At Primavera, Michaela Glaeve's Cloud Field (2007), explored similar territory, though with less vivid effect, possibly because the space, with a fine mist rising from jets at floor level, was brightly lit. Christine Eid's installation Your Place (2006) featuring taxi-top lights with various Anglo and Middle-Eastern names was another memorable piece. Whatever one may think of individual Primavera selections (09 was curated by Jeff Khan), they are always worth seeing and a good MCA tradition.

As is the (biennial) Focus on Contemporary Australian Art (FOCAA) series, of which this was the fourth installment, curated in-house by the recently appointed Glenn Barkly. Unlike Primavera, which features only artists under 35,  FOCAA has a mix of old and new, emergent and venerable. Featured in Making it New were Alison Alder, Micky Allan, Jon Campbell, Lou Hubbard, Matthew Hunt, Bob Jenyns, Linda Marrinon, Archie Moore, Tom Moore, Marrnyula Mununggurr, Raquel Ormella, Alwin Reamillo, Khaled Sabsabi, Neil Taylor, Ken Thaiday Snr, Ruth Waller, Toni Warburton and Ken Whisson. This was a very strong show, with our standouts being Neil Taylor, Bob Jenyns and Micky Allen.

Fiona Foley's recently-closed mid-career retrospective Forbidden was also very solid, but somehow failed to be more than that. She is an artist working across a wide repertoire of contemporary media, and it's appropriate for a survey show to cover the gamut, but therein lies the problem - it fails to satisfy in the way that a more concentrated or themed body of work may do. She undoubtedly has many exciting years ahead of her. A fine independently-published book is available.

The Bufardeci/Ito collaboration was a worthy offering, and the Ann Lewis bequest is a very fine collection indeed, but very special mention is due for Avoiding Myth and Message: Australian Artists and the Literary World, featuring mainly work from the collection. For anyone curious about text in contemporary art this was a fascinating exhibition for which the catalogue is still available. 


Martin Sharp, Sydney Artist
Museum of Sydney

Until 14 February, 2010

This exhibition closes soon. it feels like an age since LF attended the packed opening in late October. And quite an event it was, with the OzMag generation out in force. For quizzical bystanders that weren’t around in Sydney or London during those heady days, it was a who’s who of the era, resplendent in a flurry of silver manes, white goatees and embroidered waistcoats.

Before Mambo there was Martin Sharp. Much has been written about the show, hung salon style in that single large shoebox on the first floor, the walls painted cobalt blue for the duration. Even if you’re not a fan of Sharp’s oeuvre (and this writer is not especially), the massed Tiny Tims, Luna Parks, Harbor Bridges and Eternities achieve definite critical mass in a riot of primary colour. It’s vaguely chronological, and some of his very early work is included, offering a useful if eccentric survey of one of Australia’s most distinctive painter/designer/savants. If you ain’t seen it you should have, shame on you!
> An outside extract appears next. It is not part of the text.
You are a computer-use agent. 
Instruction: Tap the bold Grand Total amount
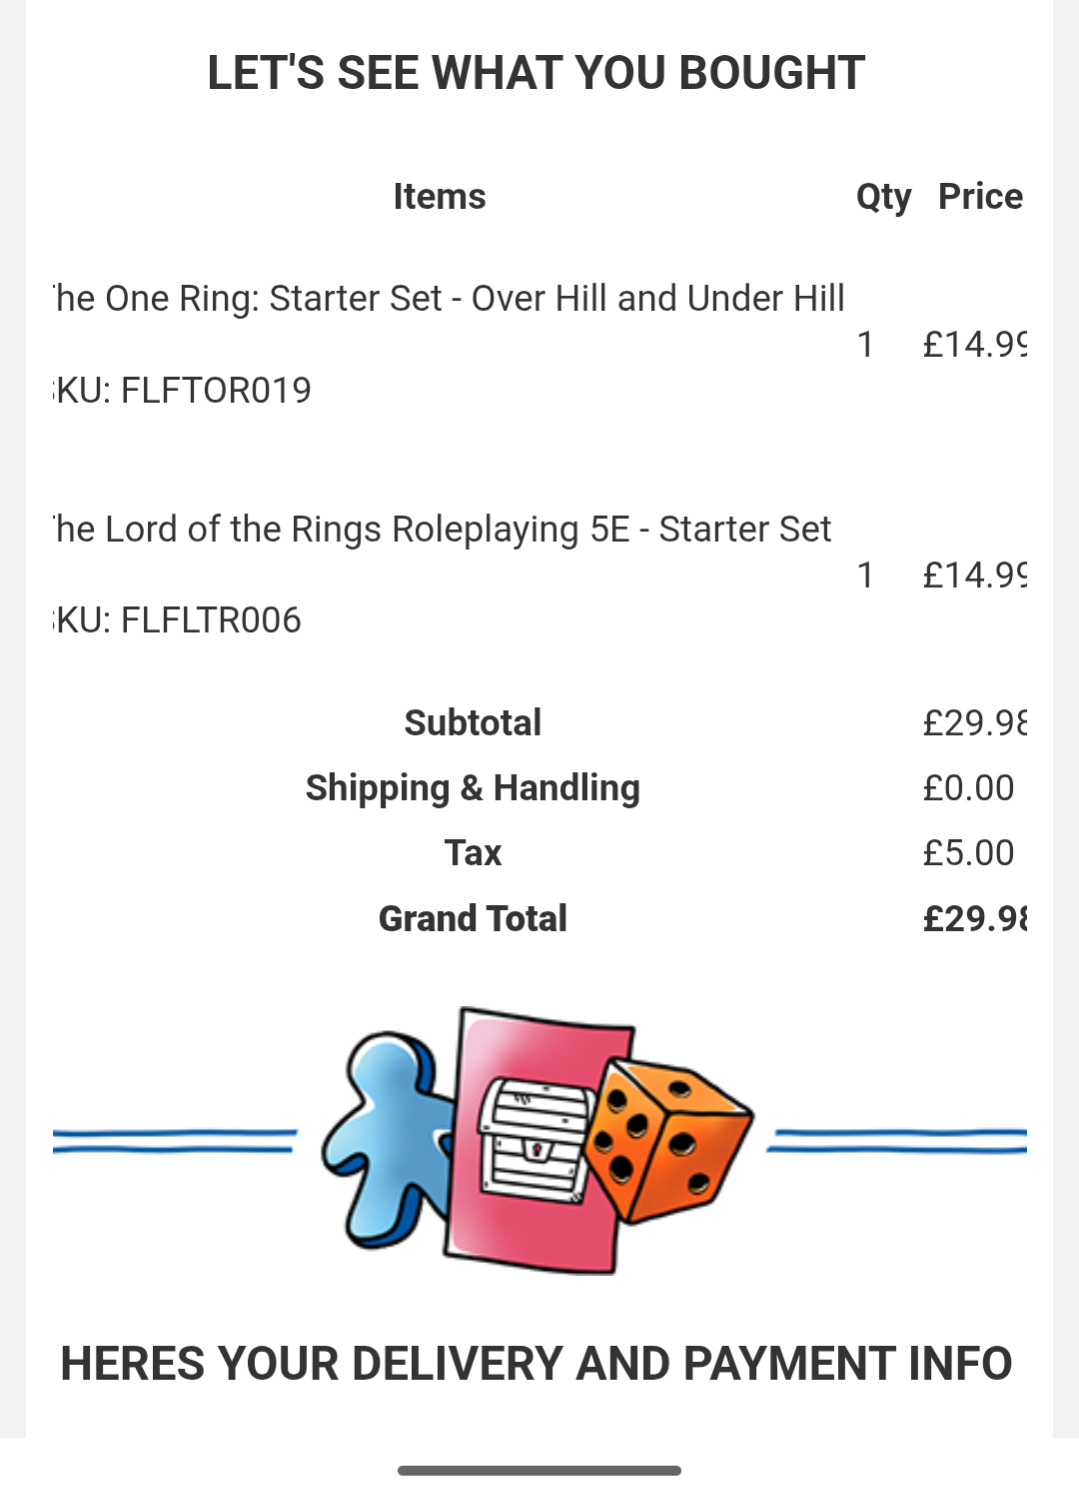click(x=974, y=918)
Martin Mischkulnig  Smalltown
Museum of Sydney

Until 14 February, 2010

Also closing soon is this excellent photography show, the subject of a handsome book with a text by Tim Winton. Highly reminiscent of Trent Parke’s Welcome to Nowhere series (2006), this is fine stuff.

The exhibition is described ‘a dialogue between photographer Martin Mischkulnig and author Tim Winton, travelling through out-of-the-way parts of Australia’, and Winton says ‘The wild landscapes of Australia are routinely described as desolate and forbidding… [yet] for all the talk of hostility and harshness, there is nothing so bleak and forbidding in country Australia as the places humans have built there…"


The same images were also featured at the Evan Hughes Gallery in October/November 2009. The book is excellent, so if you missed the show, get that.